Quel rôle joue la fondation INTERMIXT et le GIE IPFW, dont il est impossible d’obtenir des informations complètes ? Ces deux organismes ne montrent aucune transparence alors qu’ils semblent jouer un rôle essentiel.

Les administrateurs dans ces structures ont une responsabilité majeure : « Ils ne seront déchargés de cette responsabilité, quant aux infractions auxquelles ils n’ont pas pris part, que si aucune faute ne leur est imputable et que s’ils ont dénoncé ces infractions à l’assemblée générale la plus proche, après qu’ils en auront eu connaissance. » (cfr code des sociétés Art. 408). Sans dénoncer les problèmes dont nous parlons, ces administrateurs engagent leurs responsabilités ! Si des malversations venaient à être constatées, les actionnaires pourraient se retourner contre eux !

A Genappe, en juin 2017 la majorité au conseil communal avait quitté le conseil pour ne pas devoir répondre aux questions (fait unique en Wallonie !). A Genappe, une motion sera-t-elle votéé ? Quelle sera l’attitude de la commune ? Qu’en sera-t-il des autres communes ? En cette période nous espérons que certains élus se joindront à la dynamique pour faire toute la lumière sur ces questions. Certaines autres communes pourraient elles aussi déposer les mêmes motions ? Un travail d’interpellation sera réalisé avec l’aide de TRANSPARENCIA pour que le débat puisse exister dans toutes les communes.

Vu le refus des ministres d’une rencontre pour exposer tous les arguments qui seront développés lors de la conférence de presse, une motion sera introduite pour porter plainte en justice.

Parallèlement à l’intervention de la justice, il est tout aussi important de compléter les réformes en cours pour mettre en ordre de marche les outils publics en Wallonie, pour réussir la transition énergétique et permettre à tous d’accéder à l’énergie à des conditions décentes, la précarité énergétique touche 20% de la population. (La situation est quasi identique à Bruxelles et en Flandre).

Le débat démocratique sur les intercommunales de l’énergie a été confisqué durant tant d’années, au point que presque personne ne connait le dossier au niveau communal.
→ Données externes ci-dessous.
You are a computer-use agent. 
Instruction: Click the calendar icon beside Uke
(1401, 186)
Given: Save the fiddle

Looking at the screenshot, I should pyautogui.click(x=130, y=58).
Donner aux élus une responsabilité dans cette structure sans donner aux élus les moyens d’agir, par une dilution de leur droit et un manque d’information, est une manière de préserver une nébuleuse qui n’agit pas pour l’intérêt général, ni au niveau du prix, ni au niveau de la stratégie industrielle … Mais alors qui pilote notre stratégie ? Voyons comment les communes vont débattre de ces questions lors des conseils communaux. Les points à l’ordre du jour concernant les AG sont une occasion de revenir sur ces dossiers.

Voilà pourquoi avec plus de 9000 signatures nous demandons une commission d’enquête.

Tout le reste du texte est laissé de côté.